The mistake was not the invention of null per se. The mistake was the lack of compile-time-null-safety and good support for null-handling in programming languages.

As seen in this article it is possible to eliminate the null pointer error in languages that use null. No "billion-dollar mistake" anymore!

Isn't it amazing that it took the software development industry over 40 years to recognize this and start creating null-safe languages?

Summary

Here is a summary of the key points:

Java (and most other popular programming languages)

  • All reference types are nullable.

  • null can be assigned to any reference (variable, input argument, function return value, etc.).

  • There is no protection against null pointer errors. They occur frequently and are the reason for the billion-dollar mistake.

Haskell (and some other programming languages using Maybe/Option)

  • null is not supported. Hence null pointer errors cannot occur.

  • The Maybe type (a monad with a type parameter) is used to manage the 'absence of a value'.

  • Pattern matching is used to test for Nothing.

  • Standard language features are used to handle Maybe values (e.g. the monad's bind operator >>=).
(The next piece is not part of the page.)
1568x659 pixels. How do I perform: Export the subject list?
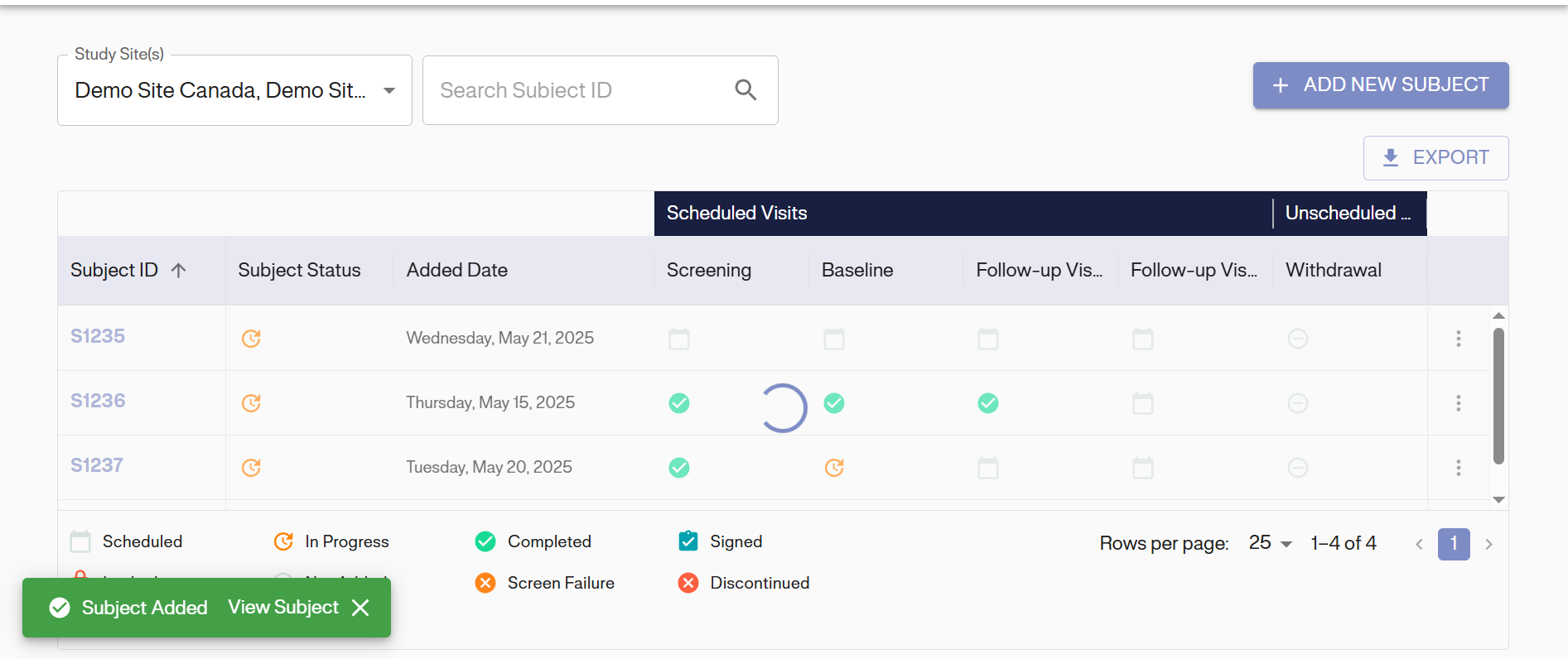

PPL (and some other null-safe programming languages)

  • By default all reference types are non-nullable and null cannot be assigned.

  • null is an ordinary type with the single value null. Union types are used to handle the 'absence of a value' (e.g. string or null).

  • The compiler ensures a null-check is done before executing an operation on a nullable type. Thus null pointer errors cannot occur.

  • The language provides specific support to simplify null-handling as far as possible. Null-handling code is concise, and easy to read and write.

Conclusion

The aim of this article was to compare null-safety in PPL with the Maybe type in Haskell. We did this by looking at a number of representative source code examples.

By comparing two languages, we must of course be careful not to generalize our observations to all other languages (especially if the author of the article is also the author of one of the languages used in the article).

However, in the context of this article we saw that:

  • Null-safety, as well as the Maybe type eliminate the null pointer error.

  • Using the Maybe/Optional type is easier to implement in a language than null-safety. It simplifies life for language designers and implementers.

  • Providing good support for null-safety is a challenge for language creators. But null-safety often simplifies life for developers.